Develop Regressor optimal ML model to predict car sale prices. The provided dataset is form kaggle and contains information on 426K cars to ensure speed of processing. The goal is to understand what factors make a car more or less expensive for client such as a used car dealership who would like to know what consumers value in a used car.

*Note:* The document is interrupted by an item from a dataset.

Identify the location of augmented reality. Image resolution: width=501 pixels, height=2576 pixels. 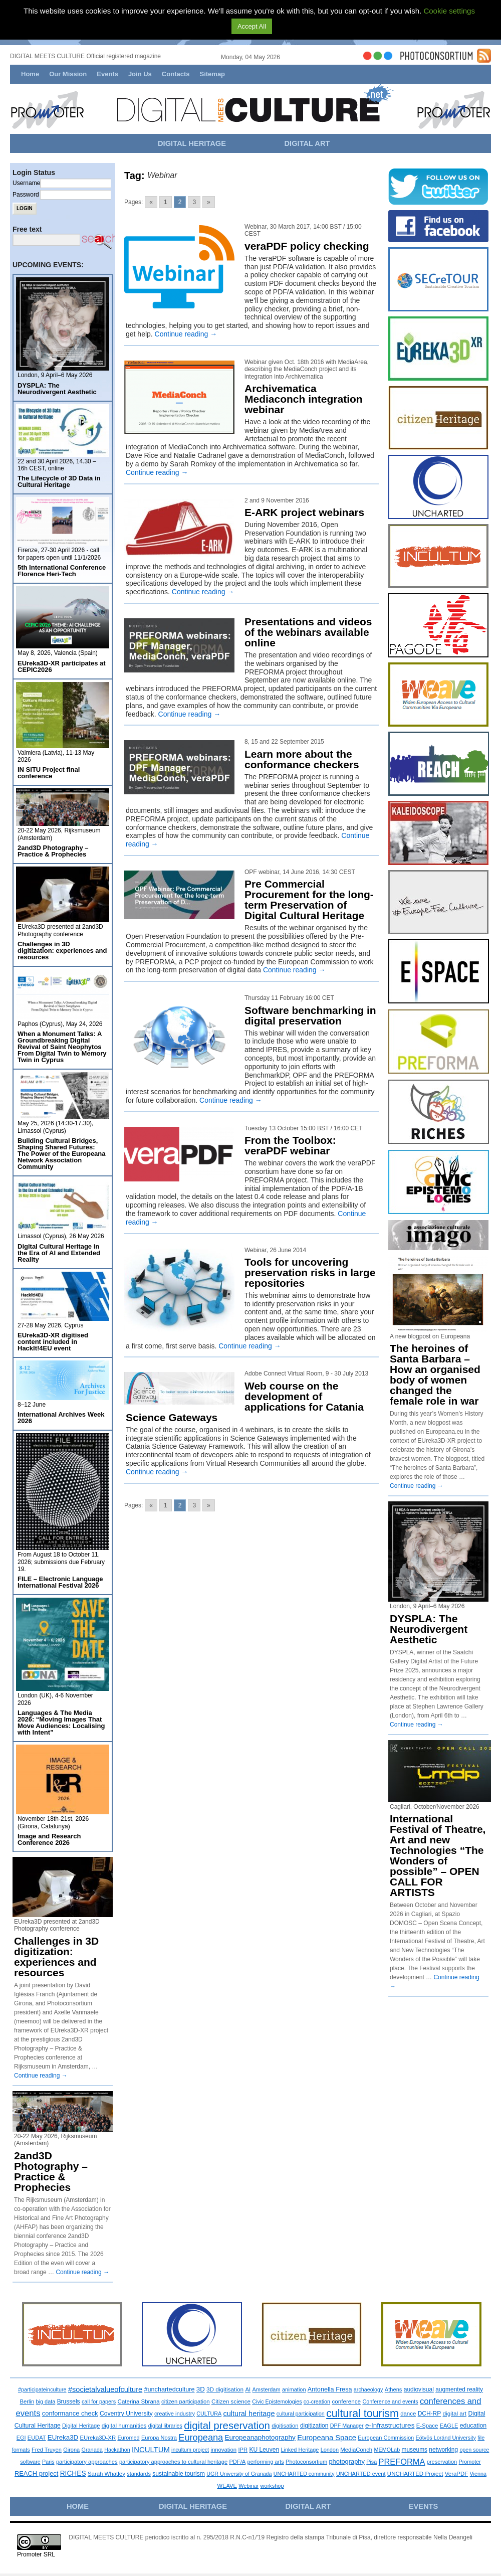
(459, 2389).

Analysis Processing Summary

There are 426880 unique records of cars.
Descriptors variables like VIN, drive, type, size, paint color, condition & cylinders seems have 30% or less data. These variables do not change much for a car as well and hence have been excluded these from the analysis.
Amongst numeric columns (odometer, price, , year), no fetures are highly correlated to price. Hence, no features are removed.
Removed "ID, VIN, model" variables which have high cardinality.
There are 2 unique numeric columns in the dataset.
Eight categorical variables - 'region', 'manufacturer', 'fuel', 'title_status', 'transmission', 'type', 'state'
"Year' is an ordinal feature
I created a column transformer to a) standardize / scale the number values from 0 to 1 and b) One hot encoded the categorical columns. Left with a transformed dataframe with 532 features.
Since 532 columns after onehot encoding and its are taking long time for processing, I dropped columns of states where price is less than the mean price of all cars -> resulting in dataframe with 132 features/columns

** Data Obeservations

Price seems to be in increasing trend post year - 2000
States - California followed by Oregon and Delaware has highest prices
Manufactures - Toyota, Chevolet and Meercedes-benz has highest sale prices

Modeling

I implemented two models: 1. Simple Linear Regression: Fine tuned the model using gridsearch cross validtaion to find optimal parameters: copy_X & fit_intercept

Lasso Regressor: Fine tuned the lasso model using gridsearch cross validation to find optimal parameters: alpha & max_iter (max iterations)

Modeling Results

1. Linear Regression Model 1 Result Summary:

Train mean squared error score is 1.330 Test mean squared error score is 0.0026 Mean Test Score of best estimator model is -1109.4

Given that we can say that model fits and predicts the data well wth low variance. Cross validation picked the best with model with 'copy_X' = True & 'fit_intercept' = False

Lasso Regression Model 2 Result Summary:

Train mean absolute score is 1.3333 Test mean absolute score is 0.00005087 Given that we can say that lasso model overfits the test data wth low variance. However, cross validation did not help here in arriving at the better model.

Applied Permutation importance to explain feature predictability score towards price

Model Recommendations to Customer (Findings)

Customers are highly likely to buy high price cars n California.
When the car is automatic, the price is selling for high prices. However, car transmission being manual or other, also yield high sales but lower by 4 times than automatic transmission cars.
Further, amonsgt the fuel types, gas fuelled cars predict high sale price of the cars.
Other state that predict high sale prices are oregan
Customers are highly likely to buy high price for sedan cars.